■ Task prompt:
Find the string "link" in the records. Copy each line that has it.

◇ ◇ ◇ ◇ ◇

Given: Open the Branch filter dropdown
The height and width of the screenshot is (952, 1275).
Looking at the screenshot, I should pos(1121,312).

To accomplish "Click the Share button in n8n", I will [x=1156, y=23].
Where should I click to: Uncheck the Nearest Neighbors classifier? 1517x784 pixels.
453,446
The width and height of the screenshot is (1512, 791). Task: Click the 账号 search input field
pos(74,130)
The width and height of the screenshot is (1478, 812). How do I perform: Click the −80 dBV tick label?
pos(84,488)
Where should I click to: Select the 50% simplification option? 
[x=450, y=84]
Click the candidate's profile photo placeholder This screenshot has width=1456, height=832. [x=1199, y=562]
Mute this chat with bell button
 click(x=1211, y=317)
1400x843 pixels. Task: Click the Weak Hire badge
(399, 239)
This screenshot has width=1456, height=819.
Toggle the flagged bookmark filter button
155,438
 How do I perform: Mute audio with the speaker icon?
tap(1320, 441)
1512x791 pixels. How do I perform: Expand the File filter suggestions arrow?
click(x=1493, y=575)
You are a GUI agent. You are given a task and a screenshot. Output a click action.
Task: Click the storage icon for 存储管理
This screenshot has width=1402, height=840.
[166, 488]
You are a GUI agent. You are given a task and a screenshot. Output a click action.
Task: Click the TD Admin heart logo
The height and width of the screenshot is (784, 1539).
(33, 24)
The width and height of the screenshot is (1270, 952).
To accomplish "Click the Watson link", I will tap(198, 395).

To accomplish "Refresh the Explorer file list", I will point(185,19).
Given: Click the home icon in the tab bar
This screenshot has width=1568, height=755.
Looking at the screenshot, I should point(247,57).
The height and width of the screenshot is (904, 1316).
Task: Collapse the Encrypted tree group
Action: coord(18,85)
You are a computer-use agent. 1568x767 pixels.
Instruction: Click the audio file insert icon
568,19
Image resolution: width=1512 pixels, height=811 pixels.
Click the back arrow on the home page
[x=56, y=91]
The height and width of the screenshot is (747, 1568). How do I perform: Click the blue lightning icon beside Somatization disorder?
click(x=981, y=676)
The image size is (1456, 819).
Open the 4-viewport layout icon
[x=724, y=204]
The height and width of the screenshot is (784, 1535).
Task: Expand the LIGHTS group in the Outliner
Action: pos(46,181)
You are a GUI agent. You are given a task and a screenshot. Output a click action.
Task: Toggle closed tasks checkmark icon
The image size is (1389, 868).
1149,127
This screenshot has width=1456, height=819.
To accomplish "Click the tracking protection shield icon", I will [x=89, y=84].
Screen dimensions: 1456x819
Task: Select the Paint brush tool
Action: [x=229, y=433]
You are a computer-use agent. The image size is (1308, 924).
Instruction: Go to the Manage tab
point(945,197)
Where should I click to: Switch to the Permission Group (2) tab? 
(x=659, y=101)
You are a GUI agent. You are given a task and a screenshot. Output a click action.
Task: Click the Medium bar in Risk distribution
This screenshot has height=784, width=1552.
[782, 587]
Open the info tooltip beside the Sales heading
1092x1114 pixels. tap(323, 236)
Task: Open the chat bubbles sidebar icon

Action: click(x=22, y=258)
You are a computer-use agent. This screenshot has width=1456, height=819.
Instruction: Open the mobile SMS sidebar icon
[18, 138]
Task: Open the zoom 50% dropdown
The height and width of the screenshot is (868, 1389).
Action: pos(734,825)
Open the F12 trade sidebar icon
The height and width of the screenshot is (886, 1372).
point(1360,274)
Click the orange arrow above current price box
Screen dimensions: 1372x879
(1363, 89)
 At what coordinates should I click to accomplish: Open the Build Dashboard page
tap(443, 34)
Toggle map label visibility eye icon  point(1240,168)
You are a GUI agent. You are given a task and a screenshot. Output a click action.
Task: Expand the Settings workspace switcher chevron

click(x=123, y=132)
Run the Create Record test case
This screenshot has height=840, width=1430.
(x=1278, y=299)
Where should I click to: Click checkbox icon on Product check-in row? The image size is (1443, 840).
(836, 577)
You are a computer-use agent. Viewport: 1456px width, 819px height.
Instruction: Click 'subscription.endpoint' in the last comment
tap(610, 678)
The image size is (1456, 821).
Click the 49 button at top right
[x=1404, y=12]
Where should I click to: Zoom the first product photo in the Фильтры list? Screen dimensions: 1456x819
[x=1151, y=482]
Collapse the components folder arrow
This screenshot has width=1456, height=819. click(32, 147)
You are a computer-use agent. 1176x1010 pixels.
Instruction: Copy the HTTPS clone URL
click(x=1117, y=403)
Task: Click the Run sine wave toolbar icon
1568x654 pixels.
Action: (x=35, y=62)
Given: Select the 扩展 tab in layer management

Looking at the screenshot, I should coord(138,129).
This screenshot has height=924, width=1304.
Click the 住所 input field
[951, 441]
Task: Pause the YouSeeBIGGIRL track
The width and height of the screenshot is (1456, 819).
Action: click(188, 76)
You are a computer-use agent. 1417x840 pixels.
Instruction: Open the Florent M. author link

◇ ◇ ◇ ◇ ◇

■ Finished task:
To accomplish "Click the Watson link", I will tap(198, 395).
Instruction: Open the Florent M. author link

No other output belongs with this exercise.